Vulcans (sp15-mt2-2)

  1. Draw the environment diagram that results from executing the code after the entire program is finished. No errors occur during the execution of this example.

    def scramble(egg):
      return [egg, over(egg)]
    
    def over(easy):
      easy[1] = [[easy], 2]
      return list(easy[1])
    
    egg = scramble([12, 24])

Pointers (sp16-mt2-1)

For each of the following code fragments, draw the final state of the program in boxes and arrows.

Extra Notes on __repr__()

Several scenarios while you are interacting with the Python interpreter.
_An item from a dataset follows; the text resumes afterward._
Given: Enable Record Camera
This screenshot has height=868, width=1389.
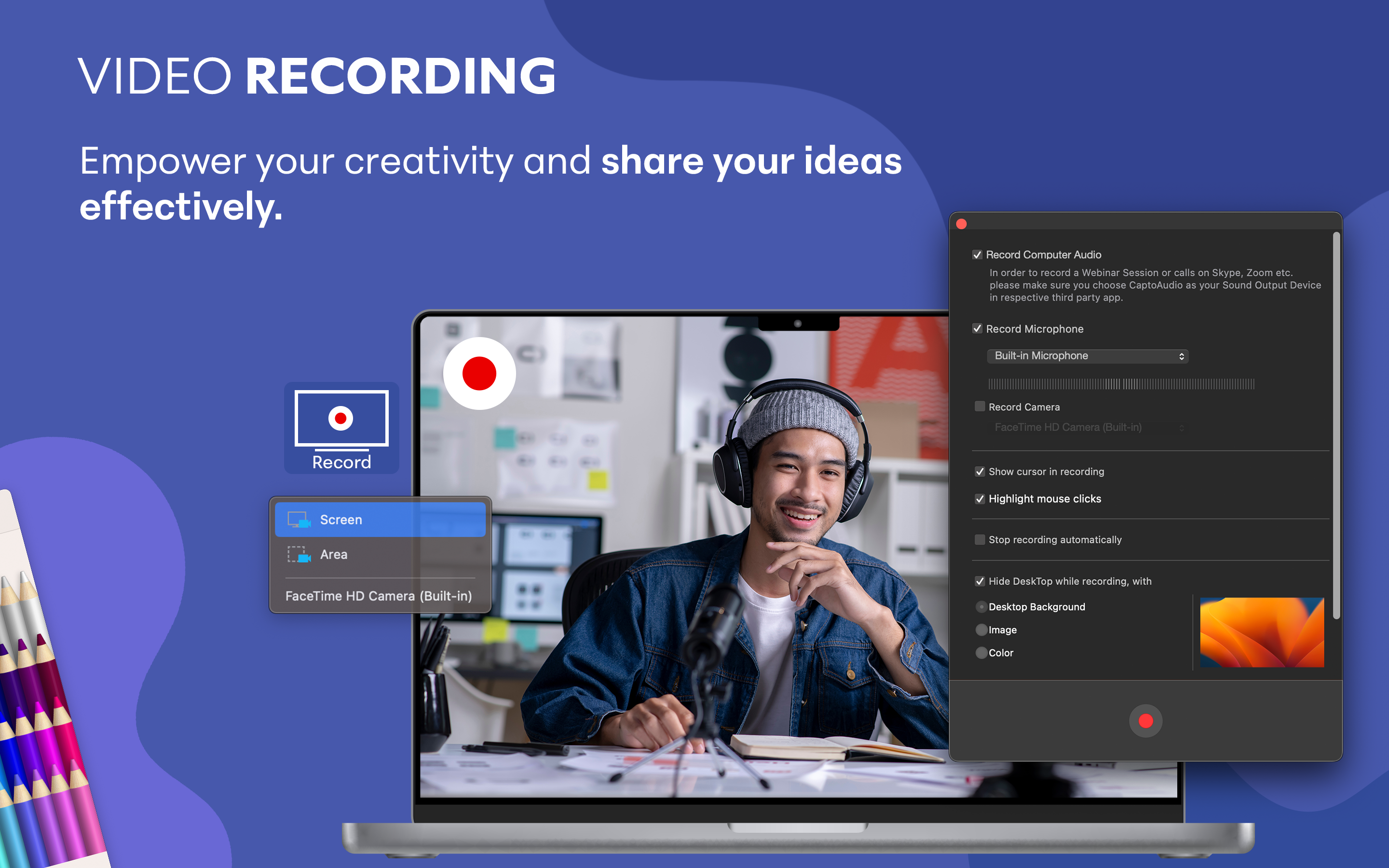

'abc' # 'abc' - There are quotation marks around it
1 # 1 - There's no quotation mark around it

However, things can become interesting working with custom objects in terms of __repr__()!

class Foo:

  def __repr__(self):
    return 'abc'

f = Foo()
f # abc - There's no quotation mark around it

Compared to the following:

class Bar:

  def __repr__(self):
    return "'abc'"

b = Bar()
b # 'abc' - There are quotation marks around it

Take-Aways

However, when you are simply printing something out with print(), Python will display the __str__() of the object you passed to it.

When you are querying an statement/expression in REPL, Python will display the __repr__() of the object (if not None). You can think the following...

'howdy' # 'howdy'

As print(repr('howdy')), meaning you are printing out the repr for the string 'howdy'.

NB: Both __repr__() and __str__() needs to return strings.